* [Work request] Take the records below and set down exactly the lines from the one with "Given: Open the Play-by-Play tab" to the one with "Click the Message ribbon tab", ends included; do not copy the pictures.
══ Entries shown ══
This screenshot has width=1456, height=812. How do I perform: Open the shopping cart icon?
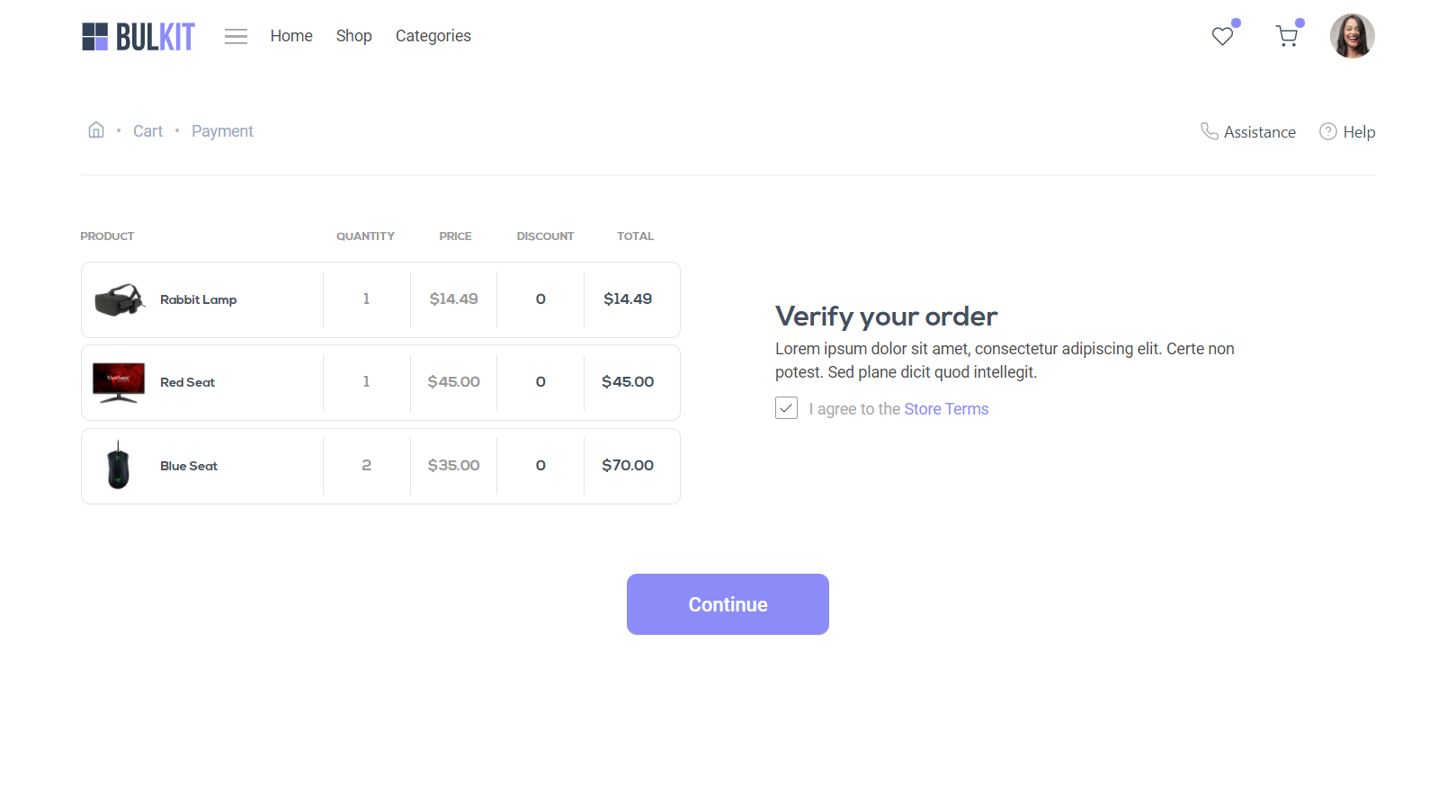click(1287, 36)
═══
══ Entries shown ══
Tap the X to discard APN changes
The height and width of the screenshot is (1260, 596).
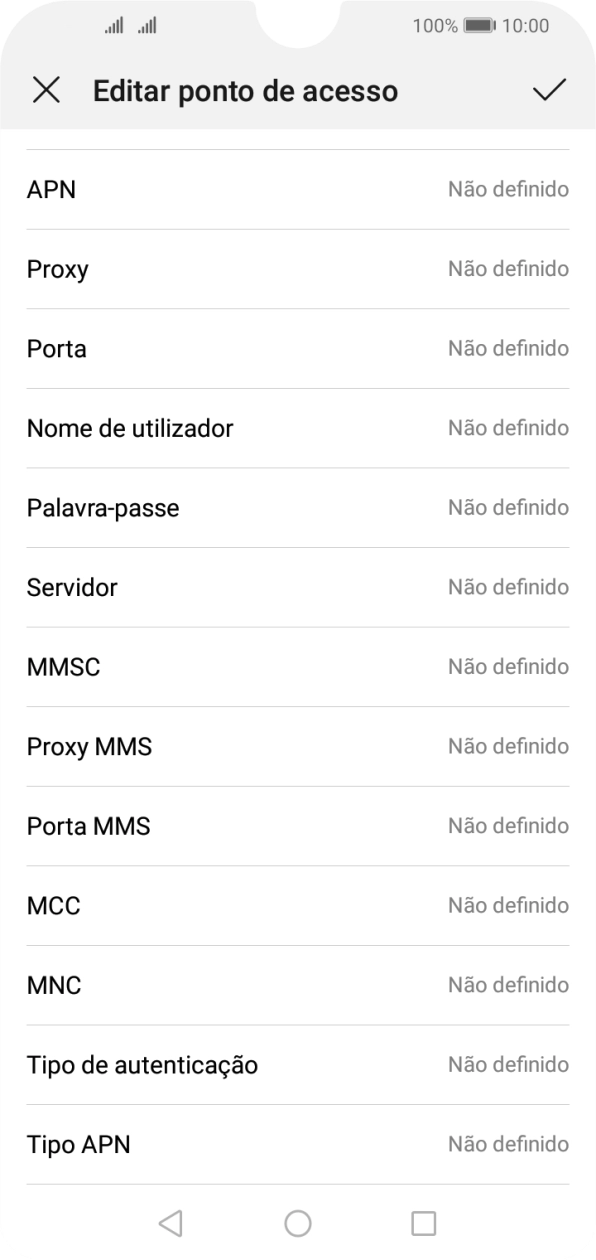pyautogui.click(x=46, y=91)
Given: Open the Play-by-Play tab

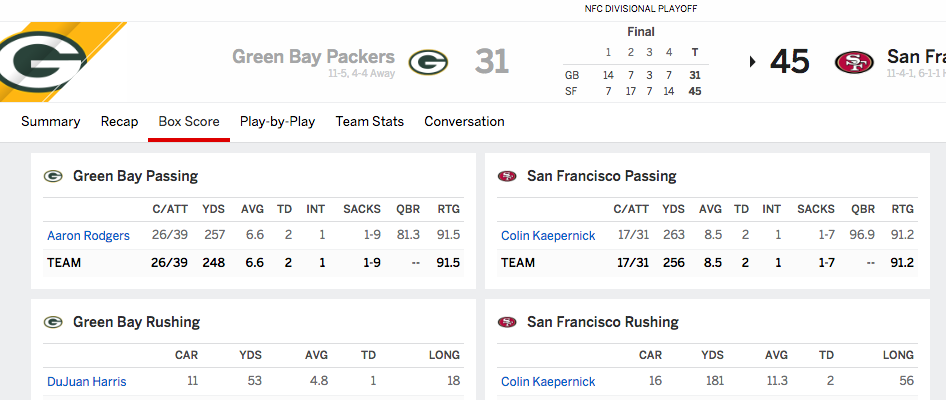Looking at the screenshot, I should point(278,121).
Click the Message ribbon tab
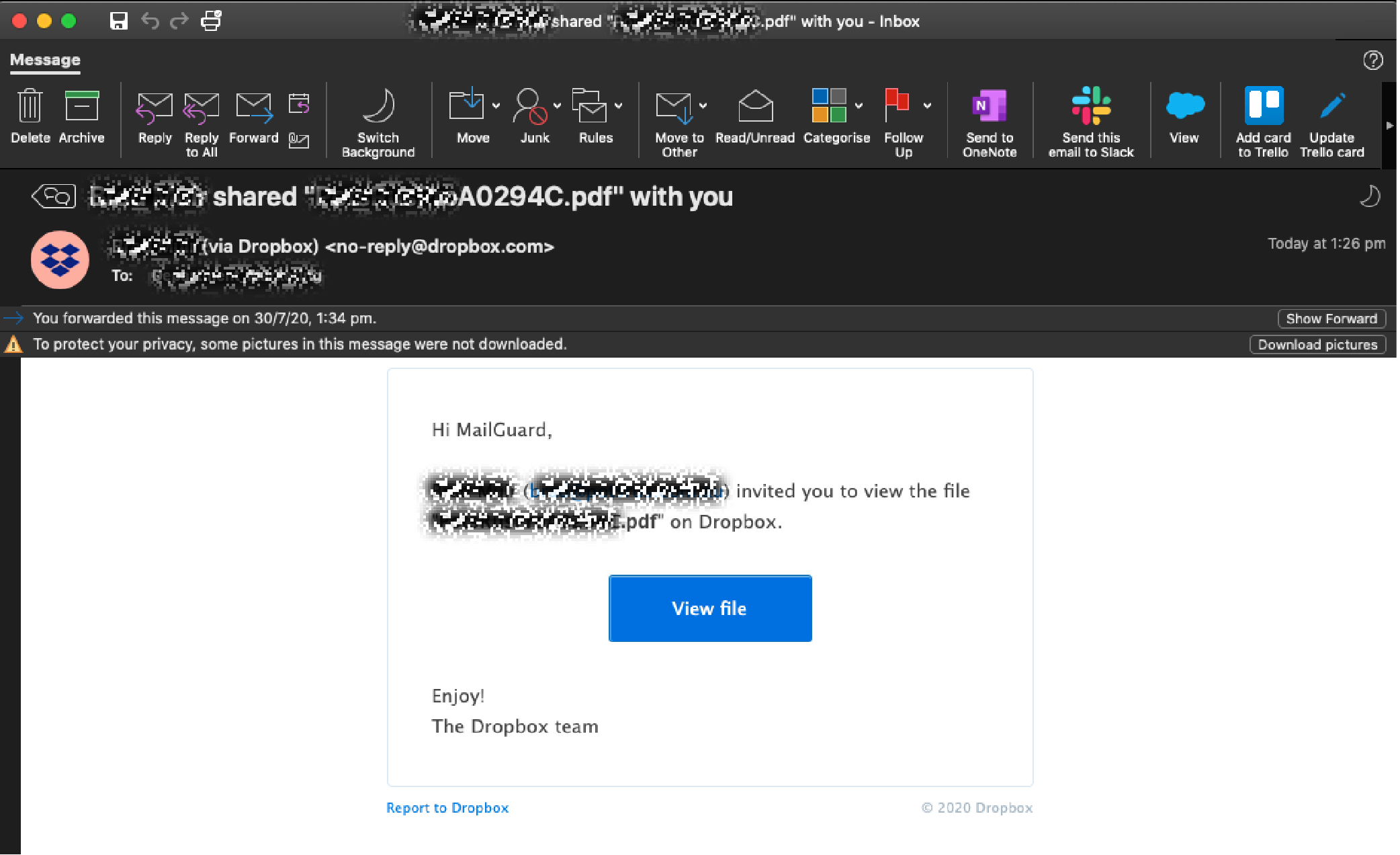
═══
* [Answer to the exercise]
Given: Open the Play-by-Play tab

Looking at the screenshot, I should point(278,121).
Click the Message ribbon tab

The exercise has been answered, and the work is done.